* [EXERCISE DESCRIPTION] Copy out all of the rows below word for word, leaving out the pictures.

* [DATA]
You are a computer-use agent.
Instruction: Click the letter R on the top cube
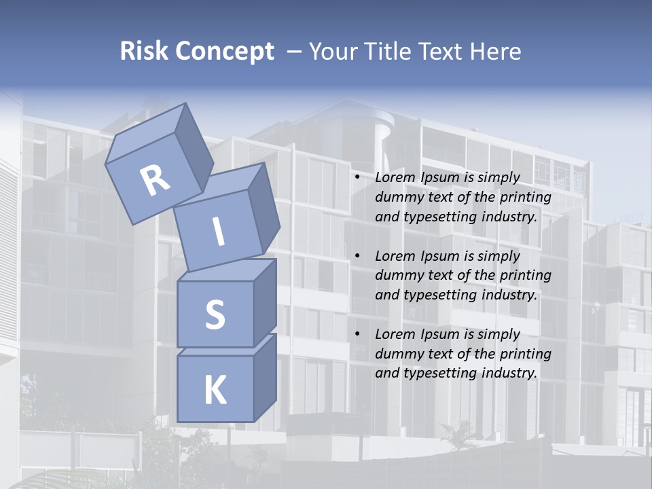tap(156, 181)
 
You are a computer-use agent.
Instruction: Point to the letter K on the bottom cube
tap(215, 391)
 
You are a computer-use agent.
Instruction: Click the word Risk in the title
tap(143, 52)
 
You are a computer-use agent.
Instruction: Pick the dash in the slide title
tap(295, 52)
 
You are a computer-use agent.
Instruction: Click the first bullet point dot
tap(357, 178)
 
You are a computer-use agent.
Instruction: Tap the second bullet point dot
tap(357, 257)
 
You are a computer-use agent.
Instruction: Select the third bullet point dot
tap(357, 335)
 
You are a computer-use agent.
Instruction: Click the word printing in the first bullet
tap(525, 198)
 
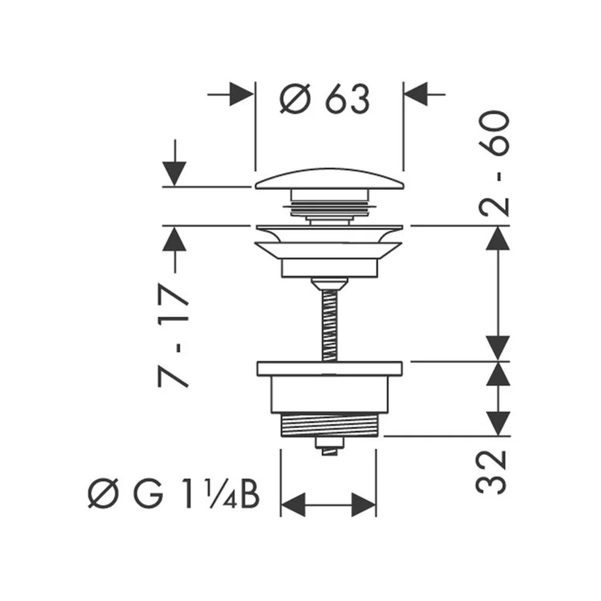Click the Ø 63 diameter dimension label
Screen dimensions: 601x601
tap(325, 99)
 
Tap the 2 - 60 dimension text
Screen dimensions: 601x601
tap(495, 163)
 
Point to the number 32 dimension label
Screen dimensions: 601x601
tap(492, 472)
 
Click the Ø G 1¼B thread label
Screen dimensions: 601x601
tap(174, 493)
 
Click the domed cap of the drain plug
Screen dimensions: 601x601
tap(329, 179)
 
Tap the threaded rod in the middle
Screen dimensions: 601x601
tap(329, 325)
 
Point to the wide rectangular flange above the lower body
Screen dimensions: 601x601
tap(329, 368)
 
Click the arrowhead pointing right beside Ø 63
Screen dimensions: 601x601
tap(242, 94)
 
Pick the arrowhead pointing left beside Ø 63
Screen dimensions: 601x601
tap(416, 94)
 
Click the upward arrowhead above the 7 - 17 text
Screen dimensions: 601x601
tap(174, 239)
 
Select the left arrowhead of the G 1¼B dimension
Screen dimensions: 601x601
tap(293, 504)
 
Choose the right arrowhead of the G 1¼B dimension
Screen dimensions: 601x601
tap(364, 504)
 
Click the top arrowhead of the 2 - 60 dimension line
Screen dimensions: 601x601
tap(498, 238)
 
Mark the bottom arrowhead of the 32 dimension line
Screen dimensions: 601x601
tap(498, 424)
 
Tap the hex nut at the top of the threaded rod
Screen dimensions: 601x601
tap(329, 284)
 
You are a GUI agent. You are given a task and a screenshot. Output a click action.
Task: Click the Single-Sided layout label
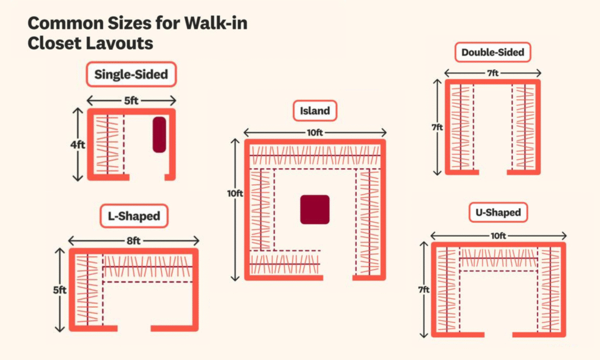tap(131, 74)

* [WRITTEN ANSWER]
You are a computer-use agent.
Instruction: Click the letter R on the top cube
tap(156, 181)
 
You are a computer-use agent.
Instruction: Point to the letter K on the bottom cube
tap(215, 391)
 
You are a computer-use agent.
Instruction: Click the word Risk in the title
tap(143, 52)
 
You are a computer-use agent.
Instruction: Pick the dash in the slide title
tap(295, 52)
 
You are a computer-use agent.
Instruction: Click the first bullet point dot
tap(357, 178)
 
You are a computer-use agent.
Instruction: Tap the second bullet point dot
tap(357, 257)
 
You are a computer-use agent.
Instruction: Select the third bullet point dot
tap(357, 335)
 
You are a computer-use agent.
Instruction: Click the word printing in the first bullet
tap(525, 198)
 
Click the Ø 63 diameter dimension label
Screen dimensions: 601x601
tap(325, 99)
 
Tap the 2 - 60 dimension text
Screen dimensions: 601x601
tap(495, 163)
 
Point to the number 32 dimension label
Screen dimensions: 601x601
tap(492, 472)
 
Click the Ø G 1¼B thread label
Screen dimensions: 601x601
tap(174, 493)
 
Click the domed cap of the drain plug
Screen dimensions: 601x601
tap(329, 179)
 
Tap the threaded rod in the middle
Screen dimensions: 601x601
tap(329, 325)
 
Point to the wide rectangular flange above the lower body
Screen dimensions: 601x601
tap(329, 368)
 
Click the arrowhead pointing right beside Ø 63
Screen dimensions: 601x601
tap(242, 94)
 
Pick the arrowhead pointing left beside Ø 63
Screen dimensions: 601x601
tap(416, 94)
 
Click the upward arrowhead above the 7 - 17 text
Screen dimensions: 601x601
tap(174, 239)
 
Select the left arrowhead of the G 1¼B dimension
Screen dimensions: 601x601
tap(293, 504)
 
Choose the right arrowhead of the G 1¼B dimension
Screen dimensions: 601x601
tap(364, 504)
 
Click the top arrowhead of the 2 - 60 dimension line
Screen dimensions: 601x601
tap(498, 238)
 
Mark the bottom arrowhead of the 32 dimension line
Screen dimensions: 601x601
tap(498, 424)
 
Tap the hex nut at the top of the threaded rod
Screen dimensions: 601x601
tap(329, 284)
 
You are a GUI agent. You are given a task and a screenshot. Output a click action.
Task: Click the Single-Sided layout label
tap(131, 74)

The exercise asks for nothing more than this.